Entries provided:
--- START ---
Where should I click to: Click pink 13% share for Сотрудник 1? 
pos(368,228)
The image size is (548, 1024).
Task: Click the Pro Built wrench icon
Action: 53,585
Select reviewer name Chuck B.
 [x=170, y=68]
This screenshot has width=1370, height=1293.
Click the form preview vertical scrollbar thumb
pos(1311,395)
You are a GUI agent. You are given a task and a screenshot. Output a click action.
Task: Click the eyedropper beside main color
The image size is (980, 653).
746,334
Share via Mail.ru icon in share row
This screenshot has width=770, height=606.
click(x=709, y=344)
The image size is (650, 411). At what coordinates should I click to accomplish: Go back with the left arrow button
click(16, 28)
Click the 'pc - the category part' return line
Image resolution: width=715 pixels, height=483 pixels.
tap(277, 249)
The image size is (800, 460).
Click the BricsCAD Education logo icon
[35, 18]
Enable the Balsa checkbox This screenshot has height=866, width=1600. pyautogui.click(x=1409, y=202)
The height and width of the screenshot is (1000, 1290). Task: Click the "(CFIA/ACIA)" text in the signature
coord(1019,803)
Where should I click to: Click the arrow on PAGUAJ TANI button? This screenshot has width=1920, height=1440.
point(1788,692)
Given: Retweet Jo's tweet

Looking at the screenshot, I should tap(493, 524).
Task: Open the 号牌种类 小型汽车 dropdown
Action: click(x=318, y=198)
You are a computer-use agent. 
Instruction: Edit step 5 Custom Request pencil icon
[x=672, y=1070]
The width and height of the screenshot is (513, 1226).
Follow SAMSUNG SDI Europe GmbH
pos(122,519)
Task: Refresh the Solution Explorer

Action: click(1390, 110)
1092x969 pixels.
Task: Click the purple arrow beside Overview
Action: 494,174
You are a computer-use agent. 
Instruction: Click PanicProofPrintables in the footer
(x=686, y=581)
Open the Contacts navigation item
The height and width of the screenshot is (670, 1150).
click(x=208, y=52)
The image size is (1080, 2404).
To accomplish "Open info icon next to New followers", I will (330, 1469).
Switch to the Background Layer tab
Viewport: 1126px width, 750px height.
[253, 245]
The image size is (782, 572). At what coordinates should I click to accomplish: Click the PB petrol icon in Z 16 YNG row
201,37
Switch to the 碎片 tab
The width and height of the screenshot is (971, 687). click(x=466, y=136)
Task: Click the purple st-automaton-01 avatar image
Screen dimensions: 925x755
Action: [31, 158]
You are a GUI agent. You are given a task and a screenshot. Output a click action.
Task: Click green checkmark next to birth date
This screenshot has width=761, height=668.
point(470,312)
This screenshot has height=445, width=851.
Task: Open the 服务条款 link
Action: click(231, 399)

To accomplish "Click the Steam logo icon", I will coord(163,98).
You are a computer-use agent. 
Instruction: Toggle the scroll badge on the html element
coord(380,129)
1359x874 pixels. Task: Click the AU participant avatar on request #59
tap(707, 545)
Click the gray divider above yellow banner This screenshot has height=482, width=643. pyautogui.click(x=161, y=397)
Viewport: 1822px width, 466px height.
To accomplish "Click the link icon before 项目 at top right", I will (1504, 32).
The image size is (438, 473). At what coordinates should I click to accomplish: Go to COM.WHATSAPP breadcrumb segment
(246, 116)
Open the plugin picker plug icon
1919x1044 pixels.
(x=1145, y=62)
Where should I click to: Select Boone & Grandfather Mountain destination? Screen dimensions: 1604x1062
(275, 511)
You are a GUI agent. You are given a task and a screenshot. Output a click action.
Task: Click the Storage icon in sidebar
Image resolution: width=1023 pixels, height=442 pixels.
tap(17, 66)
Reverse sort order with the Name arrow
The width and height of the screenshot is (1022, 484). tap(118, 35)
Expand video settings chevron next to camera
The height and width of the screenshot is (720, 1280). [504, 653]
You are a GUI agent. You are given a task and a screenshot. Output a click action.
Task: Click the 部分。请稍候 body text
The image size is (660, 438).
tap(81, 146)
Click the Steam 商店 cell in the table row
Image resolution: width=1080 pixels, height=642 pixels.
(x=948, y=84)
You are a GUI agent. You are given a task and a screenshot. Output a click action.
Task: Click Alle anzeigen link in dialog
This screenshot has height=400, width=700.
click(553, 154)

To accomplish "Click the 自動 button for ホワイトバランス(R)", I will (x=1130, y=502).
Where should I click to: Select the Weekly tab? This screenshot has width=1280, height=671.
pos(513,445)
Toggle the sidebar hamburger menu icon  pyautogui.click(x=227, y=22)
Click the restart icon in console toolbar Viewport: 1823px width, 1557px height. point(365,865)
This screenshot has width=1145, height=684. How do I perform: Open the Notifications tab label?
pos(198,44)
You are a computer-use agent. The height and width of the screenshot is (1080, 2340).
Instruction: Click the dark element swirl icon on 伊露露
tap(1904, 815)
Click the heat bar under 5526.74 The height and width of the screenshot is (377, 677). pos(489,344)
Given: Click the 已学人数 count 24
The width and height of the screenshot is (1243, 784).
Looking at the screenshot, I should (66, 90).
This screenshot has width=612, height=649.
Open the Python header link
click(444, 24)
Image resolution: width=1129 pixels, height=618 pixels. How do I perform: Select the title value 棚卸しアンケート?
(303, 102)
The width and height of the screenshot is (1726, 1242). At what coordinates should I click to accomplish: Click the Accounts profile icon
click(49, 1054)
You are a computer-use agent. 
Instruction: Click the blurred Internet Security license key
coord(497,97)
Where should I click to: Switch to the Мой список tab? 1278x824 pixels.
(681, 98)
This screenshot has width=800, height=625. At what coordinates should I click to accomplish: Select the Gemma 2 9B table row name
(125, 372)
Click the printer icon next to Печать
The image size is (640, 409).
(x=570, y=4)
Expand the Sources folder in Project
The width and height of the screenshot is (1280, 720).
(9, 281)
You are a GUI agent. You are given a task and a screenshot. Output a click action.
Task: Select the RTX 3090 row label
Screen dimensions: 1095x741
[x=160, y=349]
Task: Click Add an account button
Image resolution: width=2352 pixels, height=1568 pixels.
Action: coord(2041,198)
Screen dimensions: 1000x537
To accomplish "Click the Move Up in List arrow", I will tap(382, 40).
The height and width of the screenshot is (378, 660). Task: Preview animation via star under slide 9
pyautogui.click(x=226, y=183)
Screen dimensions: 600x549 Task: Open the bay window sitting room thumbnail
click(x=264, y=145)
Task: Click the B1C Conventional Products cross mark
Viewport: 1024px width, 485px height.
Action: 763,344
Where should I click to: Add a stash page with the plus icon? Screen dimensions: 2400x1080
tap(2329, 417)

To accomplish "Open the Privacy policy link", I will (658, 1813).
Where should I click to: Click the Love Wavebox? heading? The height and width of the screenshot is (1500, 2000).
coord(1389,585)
--- END ---
Problem: Exactly as shown above, copy out the material.

Answer for the task:
Where should I click to: Click pink 13% share for Сотрудник 1? 
pos(368,228)
The image size is (548, 1024).
Task: Click the Pro Built wrench icon
Action: 53,585
Select reviewer name Chuck B.
 [x=170, y=68]
This screenshot has width=1370, height=1293.
Click the form preview vertical scrollbar thumb
pos(1311,395)
You are a GUI agent. You are given a task and a screenshot. Output a click action.
Task: Click the eyedropper beside main color
The image size is (980, 653).
746,334
Share via Mail.ru icon in share row
This screenshot has width=770, height=606.
click(x=709, y=344)
The image size is (650, 411). At what coordinates should I click to accomplish: Go back with the left arrow button
click(16, 28)
Click the 'pc - the category part' return line
Image resolution: width=715 pixels, height=483 pixels.
tap(277, 249)
The image size is (800, 460).
Click the BricsCAD Education logo icon
[35, 18]
Enable the Balsa checkbox This screenshot has height=866, width=1600. pyautogui.click(x=1409, y=202)
The height and width of the screenshot is (1000, 1290). Task: Click the "(CFIA/ACIA)" text in the signature
coord(1019,803)
Where should I click to: Click the arrow on PAGUAJ TANI button? This screenshot has width=1920, height=1440.
point(1788,692)
Given: Retweet Jo's tweet

Looking at the screenshot, I should tap(493, 524).
Task: Open the 号牌种类 小型汽车 dropdown
Action: click(x=318, y=198)
You are a computer-use agent. 
Instruction: Edit step 5 Custom Request pencil icon
[x=672, y=1070]
The width and height of the screenshot is (513, 1226).
Follow SAMSUNG SDI Europe GmbH
pos(122,519)
Task: Refresh the Solution Explorer

Action: click(1390, 110)
1092x969 pixels.
Task: Click the purple arrow beside Overview
Action: 494,174
You are a computer-use agent. 
Instruction: Click PanicProofPrintables in the footer
(x=686, y=581)
Open the Contacts navigation item
The height and width of the screenshot is (670, 1150).
click(x=208, y=52)
The image size is (1080, 2404).
To accomplish "Open info icon next to New followers", I will (330, 1469).
Switch to the Background Layer tab
Viewport: 1126px width, 750px height.
[253, 245]
The image size is (782, 572). At what coordinates should I click to accomplish: Click the PB petrol icon in Z 16 YNG row
201,37
Switch to the 碎片 tab
The width and height of the screenshot is (971, 687). click(x=466, y=136)
Task: Click the purple st-automaton-01 avatar image
Screen dimensions: 925x755
Action: [31, 158]
You are a GUI agent. You are given a task and a screenshot. Output a click action.
Task: Click green checkmark next to birth date
This screenshot has width=761, height=668.
point(470,312)
This screenshot has height=445, width=851.
Task: Open the 服务条款 link
Action: click(231, 399)

To accomplish "Click the Steam logo icon", I will coord(163,98).
You are a computer-use agent. 
Instruction: Toggle the scroll badge on the html element
coord(380,129)
1359x874 pixels. Task: Click the AU participant avatar on request #59
tap(707, 545)
Click the gray divider above yellow banner This screenshot has height=482, width=643. pyautogui.click(x=161, y=397)
Viewport: 1822px width, 466px height.
To accomplish "Click the link icon before 项目 at top right", I will (1504, 32).
The image size is (438, 473). At what coordinates should I click to accomplish: Go to COM.WHATSAPP breadcrumb segment
(246, 116)
Open the plugin picker plug icon
1919x1044 pixels.
(x=1145, y=62)
Where should I click to: Select Boone & Grandfather Mountain destination? Screen dimensions: 1604x1062
(275, 511)
You are a GUI agent. You are given a task and a screenshot. Output a click action.
Task: Click the Storage icon in sidebar
Image resolution: width=1023 pixels, height=442 pixels.
tap(17, 66)
Reverse sort order with the Name arrow
The width and height of the screenshot is (1022, 484). tap(118, 35)
Expand video settings chevron next to camera
The height and width of the screenshot is (720, 1280). [504, 653]
You are a GUI agent. You are given a task and a screenshot. Output a click action.
Task: Click the 部分。请稍候 body text
The image size is (660, 438).
tap(81, 146)
Click the Steam 商店 cell in the table row
Image resolution: width=1080 pixels, height=642 pixels.
(x=948, y=84)
You are a GUI agent. You are given a task and a screenshot. Output a click action.
Task: Click Alle anzeigen link in dialog
This screenshot has height=400, width=700.
click(553, 154)

To accomplish "Click the 自動 button for ホワイトバランス(R)", I will (x=1130, y=502).
Where should I click to: Select the Weekly tab? This screenshot has width=1280, height=671.
pos(513,445)
Toggle the sidebar hamburger menu icon  pyautogui.click(x=227, y=22)
Click the restart icon in console toolbar Viewport: 1823px width, 1557px height. point(365,865)
This screenshot has width=1145, height=684. How do I perform: Open the Notifications tab label?
pos(198,44)
You are a computer-use agent. The height and width of the screenshot is (1080, 2340).
Instruction: Click the dark element swirl icon on 伊露露
tap(1904, 815)
Click the heat bar under 5526.74 The height and width of the screenshot is (377, 677). pos(489,344)
Given: Click the 已学人数 count 24
The width and height of the screenshot is (1243, 784).
Looking at the screenshot, I should (66, 90).
This screenshot has width=612, height=649.
Open the Python header link
click(444, 24)
Image resolution: width=1129 pixels, height=618 pixels. How do I perform: Select the title value 棚卸しアンケート?
(303, 102)
The width and height of the screenshot is (1726, 1242). At what coordinates should I click to accomplish: Click the Accounts profile icon
click(49, 1054)
You are a computer-use agent. 
Instruction: Click the blurred Internet Security license key
coord(497,97)
Where should I click to: Switch to the Мой список tab? 1278x824 pixels.
(681, 98)
This screenshot has width=800, height=625. At what coordinates should I click to accomplish: Select the Gemma 2 9B table row name
(125, 372)
Click the printer icon next to Печать
The image size is (640, 409).
(x=570, y=4)
Expand the Sources folder in Project
The width and height of the screenshot is (1280, 720).
(9, 281)
You are a GUI agent. You are given a task and a screenshot. Output a click action.
Task: Select the RTX 3090 row label
Screen dimensions: 1095x741
[x=160, y=349]
Task: Click Add an account button
Image resolution: width=2352 pixels, height=1568 pixels.
Action: coord(2041,198)
Screen dimensions: 1000x537
To accomplish "Click the Move Up in List arrow", I will tap(382, 40).
The height and width of the screenshot is (378, 660). Task: Preview animation via star under slide 9
pyautogui.click(x=226, y=183)
Screen dimensions: 600x549 Task: Open the bay window sitting room thumbnail
click(x=264, y=145)
Task: Click the B1C Conventional Products cross mark
Viewport: 1024px width, 485px height.
Action: 763,344
Where should I click to: Add a stash page with the plus icon? Screen dimensions: 2400x1080
tap(2329, 417)

To accomplish "Open the Privacy policy link", I will (658, 1813).
Where should I click to: Click the Love Wavebox? heading? The height and width of the screenshot is (1500, 2000).
coord(1389,585)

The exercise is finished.